**What to do**
a. Swap "blacklist" for "registry" in the stretch of the passage on China's social credit system from "As part of the" through "and train tickets.", and write out the revised stretch.
b. Continue the passage on China's social credit system, starting after its last sentence.

**Text**
▼▼▼

The government rolled out the travel ban on people with low social credit scores last May. According to a report from China’s National Public Credit Information Center from last week, people have been blocked 17.5 million times from purchasing airplane tickets, and 5.5 million times from buying high-speed train tickets. These people had become “discredited” for unspecified behavioral crimes. That’s up from only 6.15 million citizens being blocked from taking flights as of 2017, according to China’s supreme court.

The Chinese government plans to create a file for each citizen by 2020

As part of the system, the Chinese government also employs a public blacklist of those who have been found guilty of crimes in court and punishes them partly by limiting their ability to buy plane and train tickets.

Social credit scores are also supposed to help prevent annoying behavior on public transport, such as one case where a passenger who took up another person’s reserved seat and refused to get up. The video of the passenger refusing to budge went viral, with Chinese users calling for more punishment for people who act this way.

The Chinese government has independent policies in place to monitor individuals and punish bad behavior. Your social ranking in the government’s eyes might be lowered if you evade taxes, scam other people, make fake ads, or take up extra seats on the train. Currently, whenever a person passes by a checkpoint, like when crossing into another city, or entering and leaving China, they’re asked for fingerprints and identification already.

▲▲▲

**Excerpted records**
▼▼▼

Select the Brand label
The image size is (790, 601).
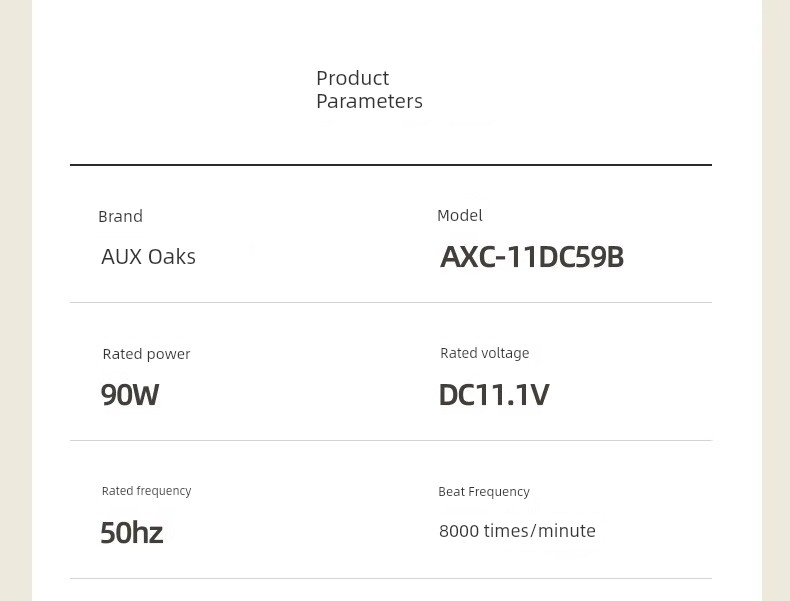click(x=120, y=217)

▲▲▲
▼▼▼

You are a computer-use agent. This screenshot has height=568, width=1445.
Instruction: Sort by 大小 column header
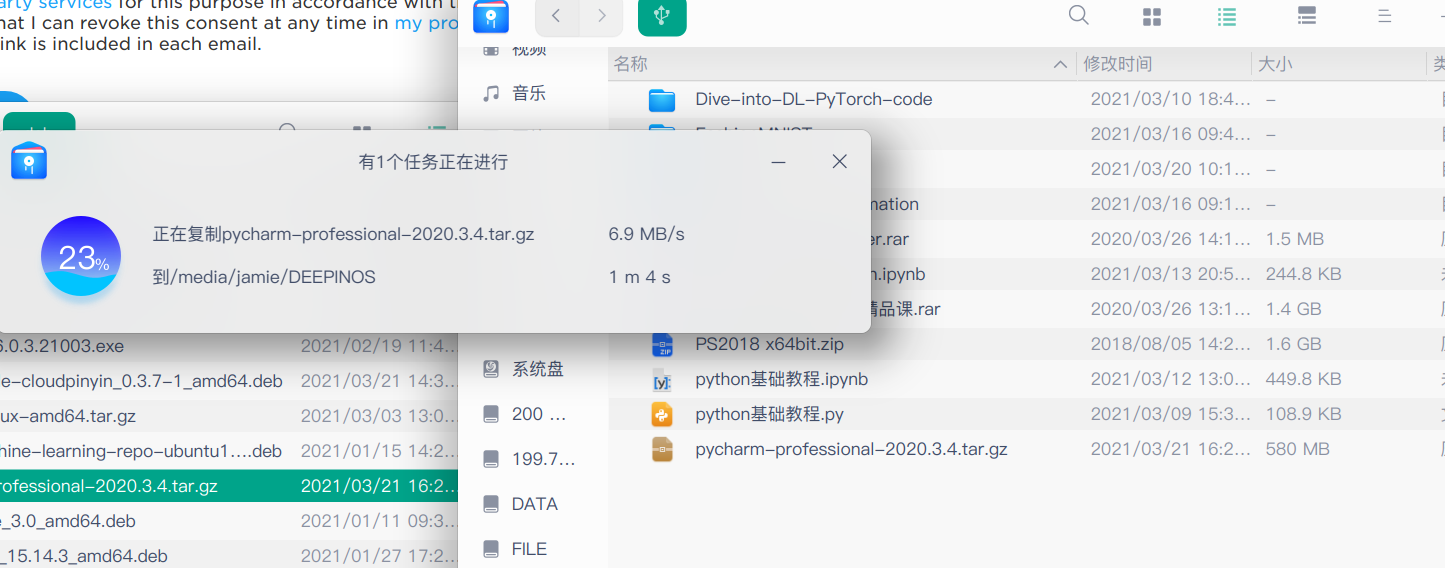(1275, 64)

▲▲▲

**Responses to the tasks**
a.
As part of the system, the Chinese government also employs a public registry of those who have been found guilty of crimes in court and punishes them partly by limiting their ability to buy plane and train tickets.

b.
Once the files are successfully collected, the hope is that authorities will be able to search for them based on fingerprints and other biometrics. By 2020, China aims to have a file on every Chinese citizen that includes all the data collected on their behavior, according to publicly available government documents translated here.

Correction March 1st, 6:33PM ET: This article has been corrected to reflect that people were blocked 23 million times from buying tickets. It wasn't that 23 million people were blocked. We regret the error.

dele7ed on March 2nd, 2019 at 05:20 UTC »

“Currently, whenever a person passes by a checkpoint, like when crossing into another city ... they’re asked for fingerprints” - the entire country is like one huge compartmented prison.

HalfwayPowerRiot on March 2nd, 2019 at 00:41 UTC »

This is really scary. Near perfectly designed to "downward spiral" any "troublesome" individuals. If your score starts to slip, it'll be harder and harder to recover.

misterbondpt on March 1st, 2019 at 23:59 UTC »

Let's see how the suicide rate is going to be affected.